** begin Data for this task **
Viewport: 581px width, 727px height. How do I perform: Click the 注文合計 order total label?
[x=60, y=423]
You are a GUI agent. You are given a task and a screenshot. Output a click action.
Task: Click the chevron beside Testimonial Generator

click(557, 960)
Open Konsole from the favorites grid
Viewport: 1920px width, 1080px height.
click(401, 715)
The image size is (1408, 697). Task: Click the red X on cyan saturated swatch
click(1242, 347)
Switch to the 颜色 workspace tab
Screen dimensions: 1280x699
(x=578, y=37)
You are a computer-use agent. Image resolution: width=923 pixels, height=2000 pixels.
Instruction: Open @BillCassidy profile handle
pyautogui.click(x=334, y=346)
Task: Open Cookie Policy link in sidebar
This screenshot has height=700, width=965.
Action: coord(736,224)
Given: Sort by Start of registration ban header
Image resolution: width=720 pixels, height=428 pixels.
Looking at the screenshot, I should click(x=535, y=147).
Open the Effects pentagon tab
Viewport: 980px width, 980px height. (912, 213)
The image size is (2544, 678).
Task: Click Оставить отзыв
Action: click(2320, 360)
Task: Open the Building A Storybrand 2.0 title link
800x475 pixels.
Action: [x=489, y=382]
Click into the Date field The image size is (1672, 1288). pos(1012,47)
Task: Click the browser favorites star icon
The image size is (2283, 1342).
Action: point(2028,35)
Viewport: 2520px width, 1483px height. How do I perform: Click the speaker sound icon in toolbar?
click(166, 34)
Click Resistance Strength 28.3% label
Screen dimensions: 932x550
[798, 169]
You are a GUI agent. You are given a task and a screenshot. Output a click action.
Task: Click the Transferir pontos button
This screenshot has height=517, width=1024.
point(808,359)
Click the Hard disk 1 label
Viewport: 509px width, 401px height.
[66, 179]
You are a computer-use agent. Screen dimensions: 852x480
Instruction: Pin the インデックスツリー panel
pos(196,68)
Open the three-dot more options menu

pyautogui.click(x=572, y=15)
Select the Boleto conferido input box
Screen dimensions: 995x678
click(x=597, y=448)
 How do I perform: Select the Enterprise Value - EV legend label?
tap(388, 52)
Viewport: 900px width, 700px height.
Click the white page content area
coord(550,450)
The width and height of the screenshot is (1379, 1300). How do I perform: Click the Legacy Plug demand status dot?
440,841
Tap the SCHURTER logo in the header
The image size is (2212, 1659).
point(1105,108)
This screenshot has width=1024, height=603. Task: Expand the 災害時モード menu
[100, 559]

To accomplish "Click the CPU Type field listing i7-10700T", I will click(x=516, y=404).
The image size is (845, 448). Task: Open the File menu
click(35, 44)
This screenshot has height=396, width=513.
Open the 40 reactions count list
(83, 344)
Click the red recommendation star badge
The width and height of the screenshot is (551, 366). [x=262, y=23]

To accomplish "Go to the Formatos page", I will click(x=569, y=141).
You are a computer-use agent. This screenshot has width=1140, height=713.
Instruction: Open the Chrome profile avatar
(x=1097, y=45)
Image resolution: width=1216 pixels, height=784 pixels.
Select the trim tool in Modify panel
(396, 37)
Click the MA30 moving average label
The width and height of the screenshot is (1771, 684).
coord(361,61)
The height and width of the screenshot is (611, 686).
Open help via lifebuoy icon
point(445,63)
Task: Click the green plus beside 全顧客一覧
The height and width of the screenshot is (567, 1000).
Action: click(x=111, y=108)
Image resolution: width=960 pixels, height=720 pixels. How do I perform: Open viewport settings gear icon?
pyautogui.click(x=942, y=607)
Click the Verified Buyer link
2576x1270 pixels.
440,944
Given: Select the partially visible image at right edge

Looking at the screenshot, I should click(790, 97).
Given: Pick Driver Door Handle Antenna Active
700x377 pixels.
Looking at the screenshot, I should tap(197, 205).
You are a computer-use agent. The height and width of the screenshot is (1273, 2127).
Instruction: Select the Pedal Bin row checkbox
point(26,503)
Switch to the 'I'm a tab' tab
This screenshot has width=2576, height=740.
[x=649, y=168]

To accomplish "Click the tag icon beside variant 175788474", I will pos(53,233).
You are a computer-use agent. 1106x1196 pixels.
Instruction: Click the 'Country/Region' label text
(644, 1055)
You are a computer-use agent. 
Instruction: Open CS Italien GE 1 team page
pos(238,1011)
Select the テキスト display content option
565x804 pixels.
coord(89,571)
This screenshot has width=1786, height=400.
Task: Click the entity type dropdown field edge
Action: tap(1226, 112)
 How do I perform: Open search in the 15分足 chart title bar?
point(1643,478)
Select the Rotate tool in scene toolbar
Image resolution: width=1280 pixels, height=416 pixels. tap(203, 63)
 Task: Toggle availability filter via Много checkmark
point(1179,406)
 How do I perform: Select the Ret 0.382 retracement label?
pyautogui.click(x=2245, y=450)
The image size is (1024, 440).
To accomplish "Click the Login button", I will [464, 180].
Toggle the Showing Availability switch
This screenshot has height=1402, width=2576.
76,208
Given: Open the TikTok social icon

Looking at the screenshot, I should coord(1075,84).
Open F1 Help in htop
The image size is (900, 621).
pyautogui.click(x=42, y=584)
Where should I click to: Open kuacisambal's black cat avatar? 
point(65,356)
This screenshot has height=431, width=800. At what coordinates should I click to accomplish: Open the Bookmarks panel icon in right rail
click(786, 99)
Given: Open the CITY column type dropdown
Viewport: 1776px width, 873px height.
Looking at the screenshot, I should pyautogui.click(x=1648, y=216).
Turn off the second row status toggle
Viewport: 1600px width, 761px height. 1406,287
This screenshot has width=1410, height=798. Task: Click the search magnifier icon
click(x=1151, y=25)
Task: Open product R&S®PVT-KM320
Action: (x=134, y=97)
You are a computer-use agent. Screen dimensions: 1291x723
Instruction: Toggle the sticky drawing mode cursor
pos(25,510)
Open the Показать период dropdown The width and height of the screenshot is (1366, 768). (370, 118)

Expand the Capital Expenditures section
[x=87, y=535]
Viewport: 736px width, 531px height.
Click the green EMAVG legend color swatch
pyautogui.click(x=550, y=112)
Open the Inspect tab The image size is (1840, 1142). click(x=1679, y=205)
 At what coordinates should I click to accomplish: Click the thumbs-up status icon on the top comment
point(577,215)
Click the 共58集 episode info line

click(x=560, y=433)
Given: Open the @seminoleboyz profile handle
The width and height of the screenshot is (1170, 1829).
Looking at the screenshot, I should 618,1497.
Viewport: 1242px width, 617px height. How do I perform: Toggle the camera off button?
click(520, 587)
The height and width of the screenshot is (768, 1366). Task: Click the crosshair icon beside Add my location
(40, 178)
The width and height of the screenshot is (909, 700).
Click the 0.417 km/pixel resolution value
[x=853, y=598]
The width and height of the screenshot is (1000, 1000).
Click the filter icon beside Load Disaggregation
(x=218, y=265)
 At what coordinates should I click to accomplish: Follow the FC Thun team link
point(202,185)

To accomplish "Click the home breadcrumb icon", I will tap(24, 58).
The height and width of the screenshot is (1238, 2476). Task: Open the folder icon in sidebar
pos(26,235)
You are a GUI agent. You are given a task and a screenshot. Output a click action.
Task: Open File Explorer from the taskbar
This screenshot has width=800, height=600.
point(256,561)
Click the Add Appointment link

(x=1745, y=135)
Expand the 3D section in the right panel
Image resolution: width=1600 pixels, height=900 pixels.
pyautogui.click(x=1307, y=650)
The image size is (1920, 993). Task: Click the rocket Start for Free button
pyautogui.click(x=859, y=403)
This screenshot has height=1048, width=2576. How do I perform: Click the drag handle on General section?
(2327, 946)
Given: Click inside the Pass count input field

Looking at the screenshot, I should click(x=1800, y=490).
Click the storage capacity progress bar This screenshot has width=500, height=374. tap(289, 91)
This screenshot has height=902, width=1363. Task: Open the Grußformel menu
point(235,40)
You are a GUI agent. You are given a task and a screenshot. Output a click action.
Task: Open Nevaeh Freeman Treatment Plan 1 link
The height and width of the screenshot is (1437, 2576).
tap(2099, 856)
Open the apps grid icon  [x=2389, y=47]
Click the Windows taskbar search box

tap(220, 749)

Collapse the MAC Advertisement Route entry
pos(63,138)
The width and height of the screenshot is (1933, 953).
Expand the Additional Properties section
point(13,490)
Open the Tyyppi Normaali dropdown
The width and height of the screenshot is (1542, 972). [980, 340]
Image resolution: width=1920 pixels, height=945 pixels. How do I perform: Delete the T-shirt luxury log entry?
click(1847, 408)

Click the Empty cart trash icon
** end Data for this task **
Find every line in the entries above that contains the string "size", and copy each of those lines in full.

The image size is (1408, 697). Task: Click the red X on cyan saturated swatch
The image size is (2544, 678).
Click into the Date field The image size is (1672, 1288). pos(1012,47)
The image size is (2283, 1342).
The image size is (2212, 1659).
The image size is (845, 448). Task: Open the File menu
The image size is (1024, 440).
The image size is (900, 621).
Open the Inspect tab The image size is (1840, 1142). click(x=1679, y=205)
The image size is (1920, 993). Task: Click the rocket Start for Free button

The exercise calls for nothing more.